Cet amendement vise à préserver le principe selon lequel les appels en matière criminelle relèvent de la cour d’assises. L’objectif de réduction du temps de traitement des affaires criminelles est partagé, mais cet objectif ne doit pas remettre en cause les garanties démocratiques offertes par le double degré de juridiction pour les procès. Les CCD avaient été créées pour gagner du temps et éviter la correctionnalisation des viols mais selon un rapport de l’Inspection générale de la justice de mars 2024, l’objectif de gain de temps n’est pas atteint car les délais fixés pour les CCD ont permis certes d’aller plus vite pour les accusés présentés devant cette cour car priorisés mais ont rallongé les délais dans les cours d’assises qu’ils s’agissent des accusés détenus ou libres.
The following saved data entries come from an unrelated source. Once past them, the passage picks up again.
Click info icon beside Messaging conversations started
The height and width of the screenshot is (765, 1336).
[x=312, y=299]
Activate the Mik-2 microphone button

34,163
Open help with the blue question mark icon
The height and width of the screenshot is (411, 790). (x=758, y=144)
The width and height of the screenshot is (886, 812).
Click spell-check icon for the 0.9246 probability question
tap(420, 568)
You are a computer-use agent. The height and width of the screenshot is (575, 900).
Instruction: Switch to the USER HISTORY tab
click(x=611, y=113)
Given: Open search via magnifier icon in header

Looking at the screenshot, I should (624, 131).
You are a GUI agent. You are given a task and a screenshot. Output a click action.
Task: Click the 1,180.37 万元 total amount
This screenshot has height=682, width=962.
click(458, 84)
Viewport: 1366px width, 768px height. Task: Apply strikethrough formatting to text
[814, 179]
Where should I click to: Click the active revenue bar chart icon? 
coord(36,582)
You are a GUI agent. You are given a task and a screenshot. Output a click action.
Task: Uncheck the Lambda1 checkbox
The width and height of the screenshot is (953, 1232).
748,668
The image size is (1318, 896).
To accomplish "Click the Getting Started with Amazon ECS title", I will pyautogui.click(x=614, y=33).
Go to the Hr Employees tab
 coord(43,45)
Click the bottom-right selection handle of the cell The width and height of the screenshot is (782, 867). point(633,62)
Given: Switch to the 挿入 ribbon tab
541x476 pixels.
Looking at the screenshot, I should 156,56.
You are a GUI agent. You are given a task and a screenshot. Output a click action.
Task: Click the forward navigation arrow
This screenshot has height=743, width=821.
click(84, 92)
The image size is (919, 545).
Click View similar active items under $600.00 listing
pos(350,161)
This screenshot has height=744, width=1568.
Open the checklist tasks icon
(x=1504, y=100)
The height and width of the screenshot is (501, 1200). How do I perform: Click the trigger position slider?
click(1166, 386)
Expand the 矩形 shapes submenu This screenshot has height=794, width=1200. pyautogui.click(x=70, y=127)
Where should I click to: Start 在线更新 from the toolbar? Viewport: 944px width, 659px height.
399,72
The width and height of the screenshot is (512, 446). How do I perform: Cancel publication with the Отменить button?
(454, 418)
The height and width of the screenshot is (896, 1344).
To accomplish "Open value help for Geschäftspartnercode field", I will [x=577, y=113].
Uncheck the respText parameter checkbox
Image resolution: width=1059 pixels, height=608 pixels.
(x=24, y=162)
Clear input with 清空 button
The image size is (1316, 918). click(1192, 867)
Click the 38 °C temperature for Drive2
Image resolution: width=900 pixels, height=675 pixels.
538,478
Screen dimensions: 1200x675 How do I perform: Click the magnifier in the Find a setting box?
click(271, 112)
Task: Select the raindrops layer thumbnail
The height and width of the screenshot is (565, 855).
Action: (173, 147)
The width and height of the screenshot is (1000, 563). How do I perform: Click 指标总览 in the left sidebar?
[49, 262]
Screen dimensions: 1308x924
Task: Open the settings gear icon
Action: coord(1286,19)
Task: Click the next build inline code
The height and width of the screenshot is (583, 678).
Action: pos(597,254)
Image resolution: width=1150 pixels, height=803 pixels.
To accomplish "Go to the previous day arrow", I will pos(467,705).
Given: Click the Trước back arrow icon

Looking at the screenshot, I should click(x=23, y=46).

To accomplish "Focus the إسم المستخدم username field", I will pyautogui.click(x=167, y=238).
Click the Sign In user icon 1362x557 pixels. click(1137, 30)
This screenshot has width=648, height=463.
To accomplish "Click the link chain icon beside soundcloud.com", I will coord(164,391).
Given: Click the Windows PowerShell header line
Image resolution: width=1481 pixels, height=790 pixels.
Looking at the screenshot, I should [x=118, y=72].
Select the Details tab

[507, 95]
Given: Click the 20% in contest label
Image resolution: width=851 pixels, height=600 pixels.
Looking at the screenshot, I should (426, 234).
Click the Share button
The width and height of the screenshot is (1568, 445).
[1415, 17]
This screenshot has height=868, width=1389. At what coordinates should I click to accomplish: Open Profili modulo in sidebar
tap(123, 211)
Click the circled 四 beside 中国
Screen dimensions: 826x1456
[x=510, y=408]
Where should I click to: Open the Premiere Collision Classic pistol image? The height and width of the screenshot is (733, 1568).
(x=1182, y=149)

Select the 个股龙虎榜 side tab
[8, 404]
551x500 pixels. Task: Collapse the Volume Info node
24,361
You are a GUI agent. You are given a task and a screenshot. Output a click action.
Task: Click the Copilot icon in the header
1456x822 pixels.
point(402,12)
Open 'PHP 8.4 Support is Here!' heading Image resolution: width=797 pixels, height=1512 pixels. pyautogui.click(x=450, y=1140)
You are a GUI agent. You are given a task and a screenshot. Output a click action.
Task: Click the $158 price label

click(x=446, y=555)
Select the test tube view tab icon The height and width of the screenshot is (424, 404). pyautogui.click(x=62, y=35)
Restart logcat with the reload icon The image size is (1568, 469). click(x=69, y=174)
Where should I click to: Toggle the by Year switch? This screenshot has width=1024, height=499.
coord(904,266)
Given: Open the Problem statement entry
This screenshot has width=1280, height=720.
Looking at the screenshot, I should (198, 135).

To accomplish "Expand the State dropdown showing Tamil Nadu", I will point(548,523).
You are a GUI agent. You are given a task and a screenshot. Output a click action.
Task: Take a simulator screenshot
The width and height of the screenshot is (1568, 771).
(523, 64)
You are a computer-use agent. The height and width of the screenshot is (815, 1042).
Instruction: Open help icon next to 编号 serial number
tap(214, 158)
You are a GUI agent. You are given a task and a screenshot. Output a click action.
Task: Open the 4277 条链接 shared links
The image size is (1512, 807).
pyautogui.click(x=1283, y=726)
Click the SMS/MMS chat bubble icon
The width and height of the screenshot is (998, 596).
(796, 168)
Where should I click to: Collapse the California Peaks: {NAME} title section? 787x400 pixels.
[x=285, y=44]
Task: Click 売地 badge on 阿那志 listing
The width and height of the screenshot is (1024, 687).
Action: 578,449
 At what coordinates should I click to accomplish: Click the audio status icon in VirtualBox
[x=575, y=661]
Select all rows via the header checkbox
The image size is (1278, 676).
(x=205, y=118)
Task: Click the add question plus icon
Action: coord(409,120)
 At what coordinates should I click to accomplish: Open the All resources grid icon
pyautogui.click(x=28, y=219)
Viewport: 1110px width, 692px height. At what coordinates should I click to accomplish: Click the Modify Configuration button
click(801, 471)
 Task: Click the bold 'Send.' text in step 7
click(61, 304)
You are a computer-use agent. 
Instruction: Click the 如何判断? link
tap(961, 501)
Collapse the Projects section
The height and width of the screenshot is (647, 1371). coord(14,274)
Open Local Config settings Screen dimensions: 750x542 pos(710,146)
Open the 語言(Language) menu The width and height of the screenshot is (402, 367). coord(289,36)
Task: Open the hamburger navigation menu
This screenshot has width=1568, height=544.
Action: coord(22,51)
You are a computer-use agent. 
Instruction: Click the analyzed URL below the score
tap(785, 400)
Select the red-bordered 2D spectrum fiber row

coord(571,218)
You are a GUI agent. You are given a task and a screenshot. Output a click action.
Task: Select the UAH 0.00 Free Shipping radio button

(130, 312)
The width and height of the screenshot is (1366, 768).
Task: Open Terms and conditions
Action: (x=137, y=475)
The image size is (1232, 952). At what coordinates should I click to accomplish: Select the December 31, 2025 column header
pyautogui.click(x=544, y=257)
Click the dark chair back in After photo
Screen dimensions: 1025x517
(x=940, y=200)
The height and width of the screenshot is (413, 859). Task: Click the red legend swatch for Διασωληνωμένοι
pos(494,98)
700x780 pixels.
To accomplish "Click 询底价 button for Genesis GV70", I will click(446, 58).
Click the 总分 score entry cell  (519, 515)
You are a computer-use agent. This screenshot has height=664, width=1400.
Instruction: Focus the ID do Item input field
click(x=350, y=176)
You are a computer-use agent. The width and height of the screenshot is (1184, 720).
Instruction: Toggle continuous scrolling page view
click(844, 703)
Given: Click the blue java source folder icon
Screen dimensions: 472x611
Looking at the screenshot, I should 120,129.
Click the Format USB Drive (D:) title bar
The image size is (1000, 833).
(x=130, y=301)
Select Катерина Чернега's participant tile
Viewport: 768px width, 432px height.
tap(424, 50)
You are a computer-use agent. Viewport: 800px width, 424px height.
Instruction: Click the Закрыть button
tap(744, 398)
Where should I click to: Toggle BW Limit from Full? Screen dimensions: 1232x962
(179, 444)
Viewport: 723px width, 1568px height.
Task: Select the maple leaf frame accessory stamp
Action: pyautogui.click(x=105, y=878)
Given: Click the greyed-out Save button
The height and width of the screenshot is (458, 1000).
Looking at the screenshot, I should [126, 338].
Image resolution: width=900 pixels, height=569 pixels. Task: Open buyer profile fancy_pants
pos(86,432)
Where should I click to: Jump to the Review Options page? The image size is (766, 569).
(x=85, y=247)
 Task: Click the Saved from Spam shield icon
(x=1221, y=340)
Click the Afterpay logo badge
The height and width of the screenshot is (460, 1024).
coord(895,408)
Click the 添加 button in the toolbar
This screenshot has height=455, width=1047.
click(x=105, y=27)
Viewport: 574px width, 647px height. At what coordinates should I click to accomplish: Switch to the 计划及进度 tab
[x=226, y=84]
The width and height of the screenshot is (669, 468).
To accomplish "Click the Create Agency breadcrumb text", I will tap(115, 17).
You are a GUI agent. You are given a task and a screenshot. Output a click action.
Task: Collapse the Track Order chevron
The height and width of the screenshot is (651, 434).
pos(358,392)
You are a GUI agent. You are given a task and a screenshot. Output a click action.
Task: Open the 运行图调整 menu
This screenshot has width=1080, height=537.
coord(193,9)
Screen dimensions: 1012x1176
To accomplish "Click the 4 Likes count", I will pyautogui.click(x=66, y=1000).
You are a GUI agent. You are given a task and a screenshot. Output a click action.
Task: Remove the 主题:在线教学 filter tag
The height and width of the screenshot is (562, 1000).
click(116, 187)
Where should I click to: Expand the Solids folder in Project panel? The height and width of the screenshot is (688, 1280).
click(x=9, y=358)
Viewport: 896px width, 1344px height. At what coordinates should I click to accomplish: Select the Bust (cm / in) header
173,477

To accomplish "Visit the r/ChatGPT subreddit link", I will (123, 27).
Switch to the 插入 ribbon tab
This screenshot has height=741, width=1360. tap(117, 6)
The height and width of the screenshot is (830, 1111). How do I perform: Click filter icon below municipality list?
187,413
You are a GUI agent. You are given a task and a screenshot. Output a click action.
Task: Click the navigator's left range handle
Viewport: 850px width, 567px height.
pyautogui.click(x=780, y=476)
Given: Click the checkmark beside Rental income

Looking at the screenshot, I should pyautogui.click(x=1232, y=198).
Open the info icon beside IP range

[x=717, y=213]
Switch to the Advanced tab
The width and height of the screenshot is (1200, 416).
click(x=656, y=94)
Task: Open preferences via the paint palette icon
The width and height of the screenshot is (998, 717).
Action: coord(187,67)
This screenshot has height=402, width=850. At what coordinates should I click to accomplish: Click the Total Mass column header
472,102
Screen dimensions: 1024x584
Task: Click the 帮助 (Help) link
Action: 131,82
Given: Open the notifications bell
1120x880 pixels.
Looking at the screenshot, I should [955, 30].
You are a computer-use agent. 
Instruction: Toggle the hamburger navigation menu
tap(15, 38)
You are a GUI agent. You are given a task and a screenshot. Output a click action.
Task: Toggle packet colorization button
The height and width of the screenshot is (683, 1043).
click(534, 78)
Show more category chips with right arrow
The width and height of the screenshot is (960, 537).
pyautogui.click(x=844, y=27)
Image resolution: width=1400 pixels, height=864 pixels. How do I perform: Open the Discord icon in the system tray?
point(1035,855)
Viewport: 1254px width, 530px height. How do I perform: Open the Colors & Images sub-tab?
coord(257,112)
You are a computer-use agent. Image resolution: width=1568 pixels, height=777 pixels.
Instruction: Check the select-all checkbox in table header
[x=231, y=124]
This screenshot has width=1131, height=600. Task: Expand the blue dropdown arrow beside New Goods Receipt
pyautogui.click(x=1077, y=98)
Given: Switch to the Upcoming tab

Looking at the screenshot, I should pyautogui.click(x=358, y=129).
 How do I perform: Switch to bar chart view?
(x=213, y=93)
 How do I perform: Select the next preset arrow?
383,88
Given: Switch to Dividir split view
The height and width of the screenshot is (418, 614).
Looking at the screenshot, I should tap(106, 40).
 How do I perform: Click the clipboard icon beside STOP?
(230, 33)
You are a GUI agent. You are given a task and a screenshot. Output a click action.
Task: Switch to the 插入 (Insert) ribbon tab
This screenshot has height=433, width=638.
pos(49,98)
Ce même rapport indique une baisse de 19% seulement en 4 ans du recours à la correctionnalisation des viols. Cette évolution n’aurait donc pas l’impact escompté. Ni ces chiffres ni aucune étude d’impact ne montrent que l’extension des compétences des CCD conduirait automatiquement à la réduction des délais de traitement des appels. Cet amendement vise à préserver le principe selon lequel les appels en matière criminelle relèvent de la cour d’assises car il apparaît prématuré de modifier l’équilibre de la justice criminelle.